As we enjoyed our barbeque lunch, Lynn invited me to attend a “Neighborhood Collective” gathering that was being hosted at Valley Vineyard Church, where Lynn served, in Reseda, Ca. a community of Los Angeles about thirty-five miles from my home. I agreed to attend, primarily to support Lynn, and not really feeling any call from God to neighboring. At the “Neighborhood Collective” conference there were speakers from various parts of the country and many attendees who were curious about neighboring. It was a nice event, and I discovered some of the history of the neighboring movement. Yet, I didn’t feel a call to neighboring as an individual nor as a church-wide initiative at our local church during the event. Nevertheless, within hours or days of the Neighborhood Collective I had the epiphany moment.

I came to discover, that I was rebelling against God, and I had been completely ignorant of my condition. That realization of my rebellion cut right to my heart. I’d been a pastor for over twenty-five years and have been successful in that calling as the world measures success. The local church where I served had a reputation for solid Bible teaching, knowing good doctrine, and loving one another and serving others. As I considered my ministry, and some of the characteristics that I associated with being Jesus’ disciples I generally referred to: Bible learning, prayer, serving, sharing your faith, reflection, giving, and loving others. The list isn’t heretical, but here’s the problem – it neglects the Great Commandments.

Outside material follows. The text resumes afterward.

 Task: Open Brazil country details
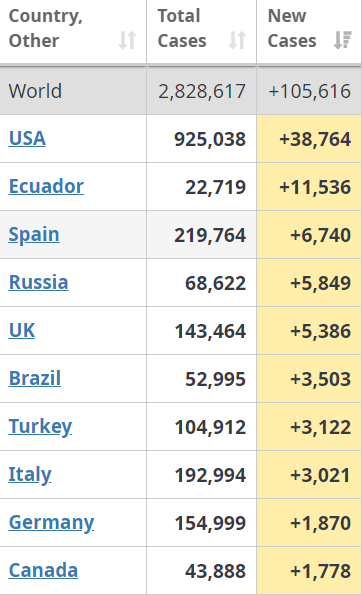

The Great Commandments (Matt. 22:37-39) require us to love God supremely and to love our neighbor as we love self. Jesus declared that these commandments are the essence of all that God has declared to man. Any reasonable interpretation of the commandment to love my neighbor should include those in geographic proximity (i.e. my actual neighbors). Yet, somehow despite extensive theological training and ministry experience I had missed it. Therefore, I was in unwitting rebellion against God. I realized that not only was I in rebellion against God, but essentially every pastor that I know was in the same condition.

Jesus came to bring forth a revolution to turn our world right-side up. The essence of the revolution is distilled to the revolutionary idea: love God supremely and love your neighbor as you love yourself. I presume therefore that if we were to actually do what He required us to do in the Great Commandments that we would advance the gospel, His kingdom, and the revolution. Unfortunately, in our effort to advance and support the revolution, we have created a plethora of ministry infrastructure at the local church. For example, the Tuesday night men’s group, Wednesday night mid-week study, Thursday ladies study, Saturday event (e.g. breakfast, service project, conference, youth fundraiser, etc.), and Sunday worship gatherings. This is a relatively typical model of local church life. Add to that schedule the activities the children are involved in such as music lessons, sports, or clubs and you can easily see why a Christian caught up in this dynamic has no margin to love their actual neighbors. The ministry at the local church that was intended to support Christ’s revolution actually obscured the simple essence of the revolution.

Somehow, I was unaware of my rebellion. Our local church was impacting so many lives for Christ and influencing our community for the gospel so I presumed we were doing good. We loved one another and loved others too. But, I was so busy doing ministry and supporting ministries at our local church that I didn’t even know my neighbors let alone love them. I could rationalize, justify, and deny my rebellion against God’s commandments or admit my rebellion and repent. That’s how I rediscovered the Great Commandments, and how I began a journey to live them.

How we sought to approach living the Great Commandments: The vision to saturate our community with gospel-centered neighborhood groups [NG].

At that time, our local church had just celebrated our twentieth anniversary. We had a strong foundation of making disciples and developing leaders. I was the founding and lead pastor, there had been considerable success, and there was a high degree of trust between the church and leadership. Our core pastor team was collectively seeking to discern God’s direction for Calvary Nexus for the next ten years. We started to sense that we were called to saturate our community with gospel-centered small groups where people would become disciples and leaders would be developed. Since our church was approximately one and a half to two percent [1.5%-2%] of the entire City of Camarillo (a suburb in Southern California between Los Angeles and Santa Barbara) it appeared to be a God-sized vision and yet feasible as a ten-year vision.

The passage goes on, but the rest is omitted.